文書抜粋
アクリル酸は、アクリル繊維共重合体用、あるいはエマルションとして粘接着剤に用いられる他、塗料、繊維加工、皮革、建築用材等として用いられ、その需要は拡大している。また、吸水性樹脂の原料でもあり、この場合には特に不純物の少ないアクリル酸が要求されている。このため、安価な原料を使用して大量生産を可能とし、かつ、高純度のアクリル酸を得るための製造方法が引き続き検討されている。
従来、アクリル酸は、石油資源から、プロピレン等の接触気相酸化反応によって製造されることが一般的である。この場合には、副生成物として酢酸が生成することが知られている。アクリル酸と酢酸とは分離が困難であるため、不純物である酢酸を除くために多様な技術が開発されてきた。例えば、(メタ)アクリル酸と非水溶性溶剤とを含有する組成物から(メタ)アクリル酸と水溶性溶剤とを分離する蒸留において、特定の値以下の濃度の酢酸を含有する組成物を用いる技術が知られている(下記特許文献1)。また、共沸分離塔において特定の混合溶剤を用いることにより、酢酸とアクリル酸とを分離する技術が知られている(下記特許文献2)。
一方、地球温暖化防止および環境保護の観点から、炭素源としてリサイクル可能な生物由来資源を従来の化石原料の代替として用いることが注目されている。例えば、アクリル酸を含む汎用化成品の原料として、トウモロコシや小麦等の澱粉系バイオマス、サトウキビなどの糖質系バイオマス、および菜種の絞りかすや稲わら等のセルロース系バイオマス等のバイオマス資源を原料として利用する方法の開発が試みられている。
バイオマスを原料としてアクリル酸を製造する方法としては、発酵法で得られる3−ヒドロキシプロピオン酸の脱水反応、植物油のエステル交換で得られるグリセリンの脱水反応、および発酵法で得られる乳酸の脱水反応(乳酸法)等がある。この中で乳酸法は、乳酸が既に発酵法により大規模生産されていることから、有力なバイオマス原料アクリル酸の製造方法といえる。例えば、乳酸を用いてアクリル酸を製造する技術として、固体触媒を用いる気相脱水方法が知られている(下記非特許文献1)。

課題の指示
1. アクリル酸に関する文書抜粋のうち「従来、アクリル酸は、石油資源」から「方法の開発が試みられている。」までの部分を、「地球温暖化防止」を「気候変動緩和」に置き換えて更新し、書き出してください。
2. アクリル酸に関する文書抜粋によれば、プロピレン等の接触気相酸化反応によってアクリル酸を製造する場合、副生成物として何が生成しますか。

要素とテキスト位置のデータ
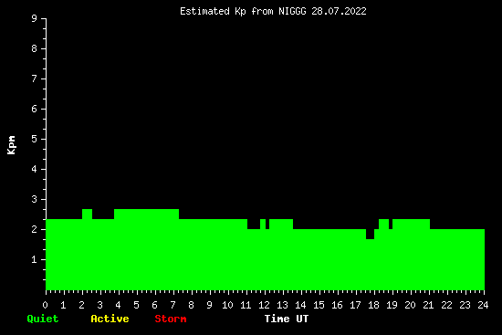The height and width of the screenshot is (335, 502).
Task: Click the x-axis hour label 21
Action: click(428, 305)
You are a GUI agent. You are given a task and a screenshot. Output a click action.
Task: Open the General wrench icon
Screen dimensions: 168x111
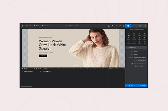click(x=129, y=39)
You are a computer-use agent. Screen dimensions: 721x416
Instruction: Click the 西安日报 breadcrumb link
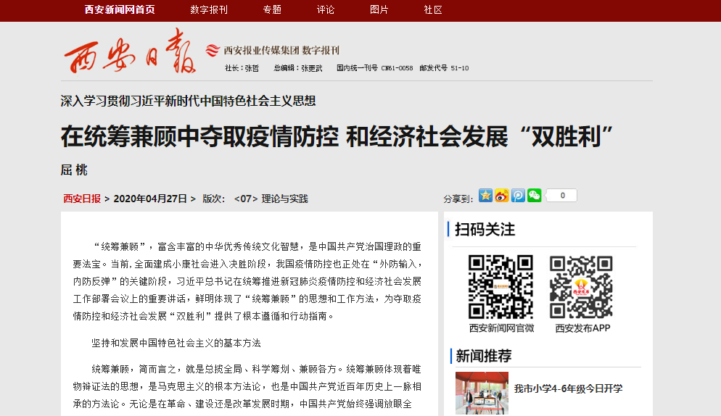pyautogui.click(x=82, y=199)
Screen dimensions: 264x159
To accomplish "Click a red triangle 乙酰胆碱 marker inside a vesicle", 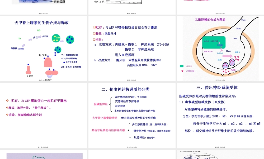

課題の解答
1.
従来、アクリル酸は、石油資源から、プロピレン等の接触気相酸化反応によって製造されることが一般的である。この場合には、副生成物として酢酸が生成することが知られている。アクリル酸と酢酸とは分離が困難であるため、不純物である酢酸を除くために多様な技術が開発されてきた。例えば、(メタ)アクリル酸と非水溶性溶剤とを含有する組成物から(メタ)アクリル酸と水溶性溶剤とを分離する蒸留において、特定の値以下の濃度の酢酸を含有する組成物を用いる技術が知られている(下記特許文献1)。また、共沸分離塔において特定の混合溶剤を用いることにより、酢酸とアクリル酸とを分離する技術が知られている(下記特許文献2)。
一方、気候変動緩和および環境保護の観点から、炭素源としてリサイクル可能な生物由来資源を従来の化石原料の代替として用いることが注目されている。例えば、アクリル酸を含む汎用化成品の原料として、トウモロコシや小麦等の澱粉系バイオマス、サトウキビなどの糖質系バイオマス、および菜種の絞りかすや稲わら等のセルロース系バイオマス等のバイオマス資源を原料として利用する方法の開発が試みられている。

2. 酢酸が生成します。